• INPUT:
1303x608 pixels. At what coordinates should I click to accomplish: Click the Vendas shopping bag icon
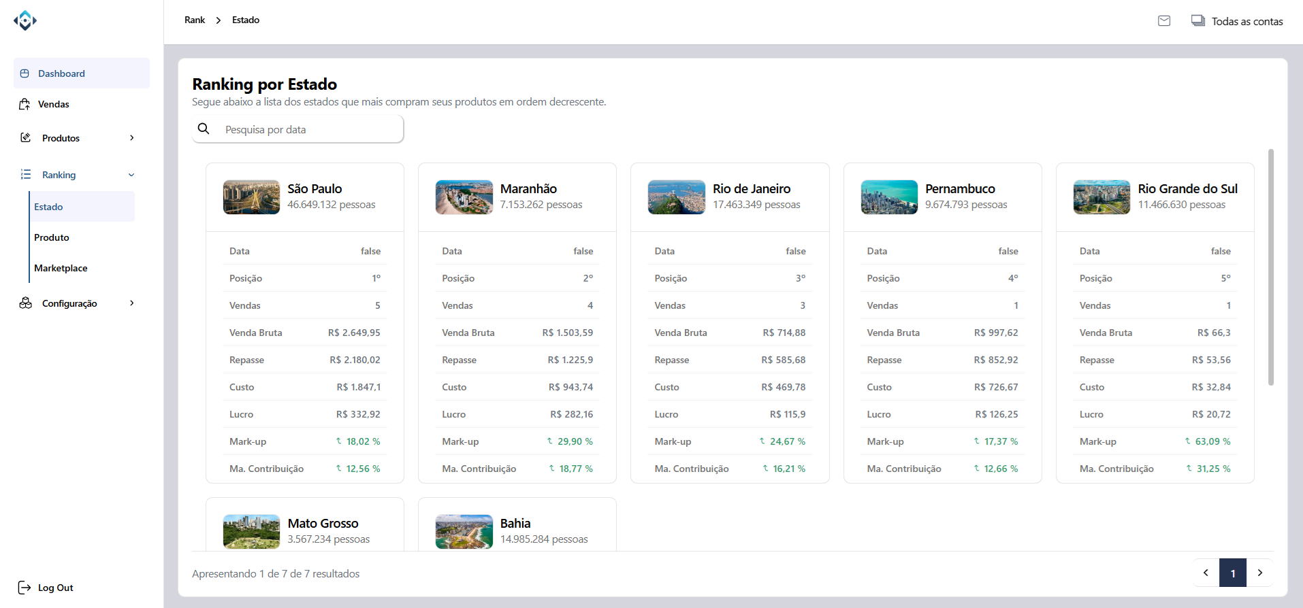tap(25, 104)

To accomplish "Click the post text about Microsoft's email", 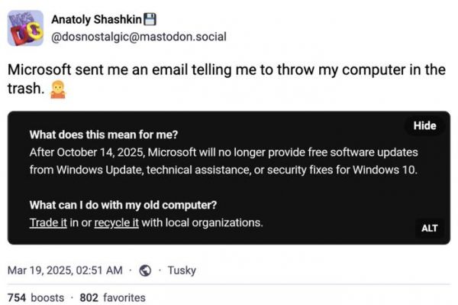I will 227,79.
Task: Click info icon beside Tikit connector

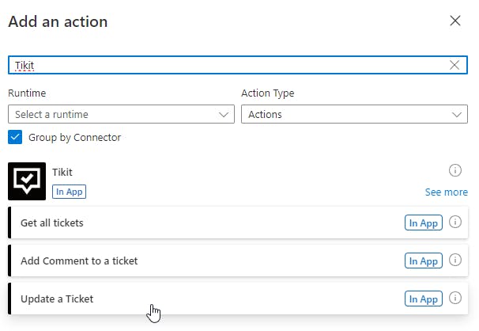Action: [x=455, y=170]
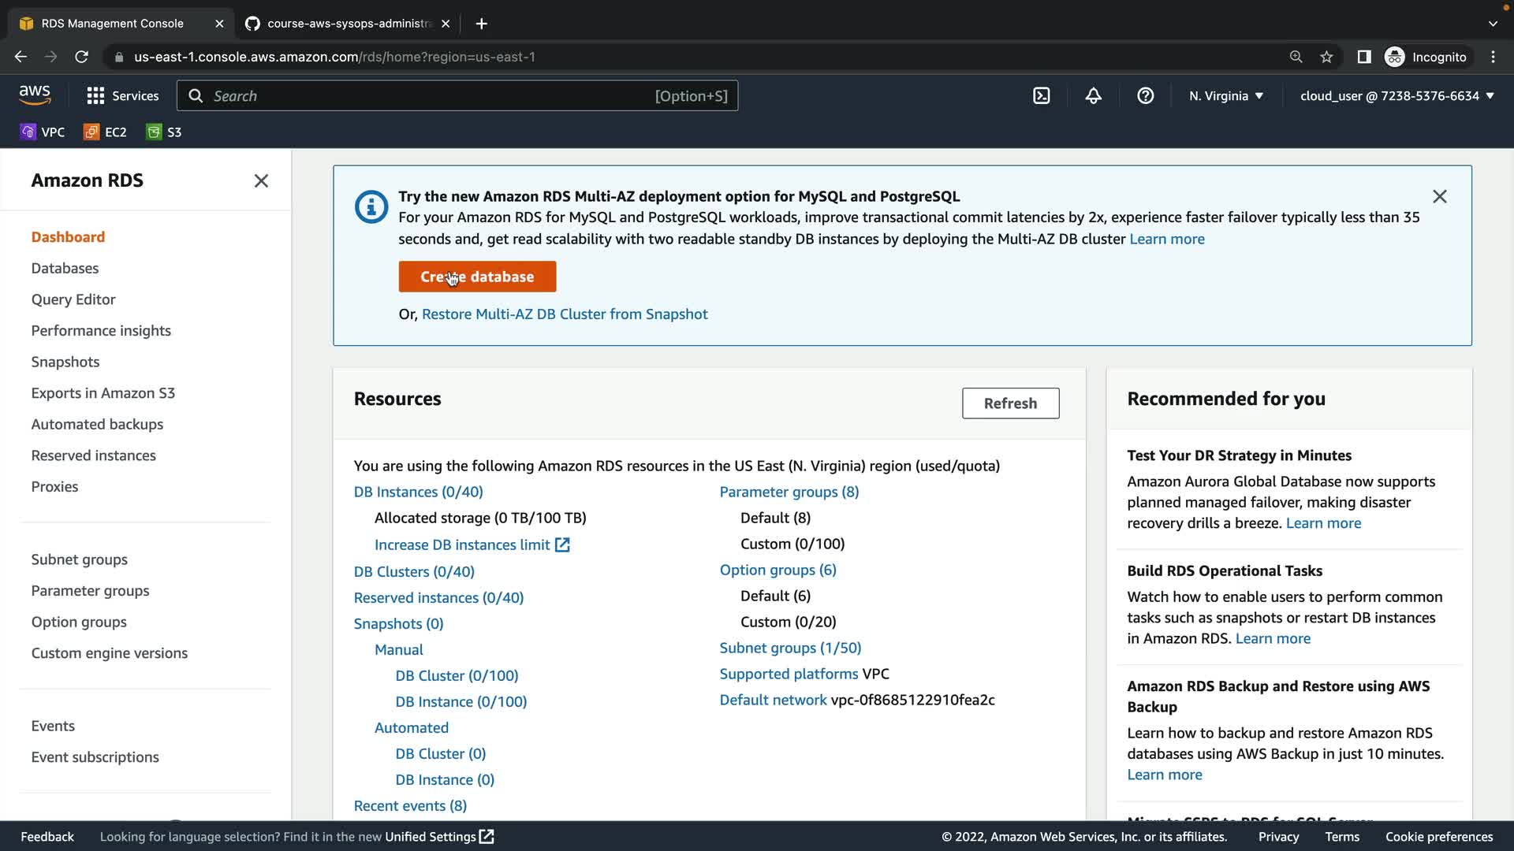Open the VPC shortcut in favorites bar

pos(43,132)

• WORK TO DO: Please pick out every line in the items above that contains the word "icon", copying each such line in full.

• ANSWER BELOW:
1303x608 pixels. At what coordinates should I click to accomplish: Click the Vendas shopping bag icon
Task: Click info icon beside Tikit connector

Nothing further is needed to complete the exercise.